Jannik Sinner
Foto: tiebreaktennis.it
Sport | Nationalismus

Infragestellung seiner Loyalität

Jannik Sinners „Einbürgerung“ durch die „Gazzetta“
  • Es ist schon erstaunlich, eigentlich unglaublich! Wir leben in einer Zeit, in der wir per Mausklick am Tablet oder mit einem „Wischer“ am Smartphone in Sekunden Teil des „Gobal Village“ (Marshall McLuhan, 1962) sind. Und in einer Zeit, in der Profi- und Spitzensportler aller Art unabhängig von ihrer Herkunft, Ethnie, Hautfarbe, Sprache und Nationalität täglich um Millionenbeträge rund um den ganzen Erdball von ihren Clubs und „Ställen“ vermittelt, gehandelt und verkauft werden. Und gerade in dieser Zeit der allgemeinen „fluidity“, die selbst die Existenz und die Zugehörigkeit zu einem eindeutig und starr definiertem Geschlecht der Menschen (Gender) diskutiert, dominiert im Sport noch immer die nationale Identifikation

    „Sobald Meisterschaften von Nationalmannschaften stattfinden, verfallen Millionen von Fans in patriotische Ekstase und nationalen Fanatismus als ginge es um Leben oder Tod.“

  • Amadeus und Fiorello: Höhepunkt des vibrierenden Nationalstolzes Foto: Upi

    Als ich als junger Bub in Bozen zu den Eishockey-Spielen ging, waren schon damals die unbestrittenen Helden „i canadesi“, die teuer angeheuerten Profis aus Kanada.

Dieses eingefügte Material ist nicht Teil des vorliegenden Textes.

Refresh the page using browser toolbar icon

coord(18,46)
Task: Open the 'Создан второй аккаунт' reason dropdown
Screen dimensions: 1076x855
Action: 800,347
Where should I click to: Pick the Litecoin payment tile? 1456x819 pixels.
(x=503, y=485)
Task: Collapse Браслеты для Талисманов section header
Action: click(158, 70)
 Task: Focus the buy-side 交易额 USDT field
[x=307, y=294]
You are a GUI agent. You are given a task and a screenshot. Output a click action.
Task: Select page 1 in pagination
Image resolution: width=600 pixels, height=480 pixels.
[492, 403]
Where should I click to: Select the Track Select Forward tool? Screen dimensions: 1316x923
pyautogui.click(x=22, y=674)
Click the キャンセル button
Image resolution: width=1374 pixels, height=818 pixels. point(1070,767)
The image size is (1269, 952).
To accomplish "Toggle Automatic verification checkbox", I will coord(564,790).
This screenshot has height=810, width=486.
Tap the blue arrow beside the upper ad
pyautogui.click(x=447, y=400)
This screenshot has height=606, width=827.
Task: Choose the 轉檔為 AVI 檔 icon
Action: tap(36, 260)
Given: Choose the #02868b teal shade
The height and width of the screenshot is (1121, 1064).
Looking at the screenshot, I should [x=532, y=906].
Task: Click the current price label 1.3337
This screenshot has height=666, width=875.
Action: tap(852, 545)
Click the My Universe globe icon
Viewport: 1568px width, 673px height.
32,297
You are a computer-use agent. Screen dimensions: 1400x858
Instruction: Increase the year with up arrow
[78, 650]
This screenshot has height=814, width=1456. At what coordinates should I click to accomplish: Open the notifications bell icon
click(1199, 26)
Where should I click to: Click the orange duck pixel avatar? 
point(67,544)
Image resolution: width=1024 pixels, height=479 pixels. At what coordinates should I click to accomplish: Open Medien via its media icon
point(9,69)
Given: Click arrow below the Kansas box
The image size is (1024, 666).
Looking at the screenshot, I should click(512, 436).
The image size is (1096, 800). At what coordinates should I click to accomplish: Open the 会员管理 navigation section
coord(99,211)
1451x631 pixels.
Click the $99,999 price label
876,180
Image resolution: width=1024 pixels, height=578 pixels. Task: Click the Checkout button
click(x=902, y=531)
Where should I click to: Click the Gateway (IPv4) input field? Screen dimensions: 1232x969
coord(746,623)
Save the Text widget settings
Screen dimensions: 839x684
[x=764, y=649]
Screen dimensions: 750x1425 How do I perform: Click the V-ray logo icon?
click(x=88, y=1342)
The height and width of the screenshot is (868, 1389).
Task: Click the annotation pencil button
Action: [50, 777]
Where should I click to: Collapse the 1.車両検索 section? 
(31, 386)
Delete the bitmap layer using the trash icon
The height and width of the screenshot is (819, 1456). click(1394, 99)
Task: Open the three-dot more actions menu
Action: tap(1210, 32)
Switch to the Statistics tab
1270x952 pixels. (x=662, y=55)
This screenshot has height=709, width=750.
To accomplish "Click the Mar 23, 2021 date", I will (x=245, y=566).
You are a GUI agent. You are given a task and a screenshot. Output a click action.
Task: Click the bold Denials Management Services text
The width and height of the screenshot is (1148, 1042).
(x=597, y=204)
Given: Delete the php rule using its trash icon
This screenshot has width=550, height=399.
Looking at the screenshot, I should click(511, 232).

Heutzutage ist sowieso jede bedeutende Fußballmannschaft eine Mixtur aus Spielern aller Herren Länder.  Aber sobald Meisterschaften von Nationalmannschaften stattfinden, verfallen Millionen von Fans in patriotische Ekstase und nationalen Fanatismus als ginge es um Leben oder Tod. (Besonders absurd: ein Großteil der bei diesen Wettbewerben rivalisierenden Nationalmannschaften-Stars spielen hauptberuflich häufig als höchstbezahlte Profis gemeinsam als Partner und best friends in berühmten Clubs - also müssen sie bei Länder-Matches switchen… Dr. Jekyll und Mr. Hyde)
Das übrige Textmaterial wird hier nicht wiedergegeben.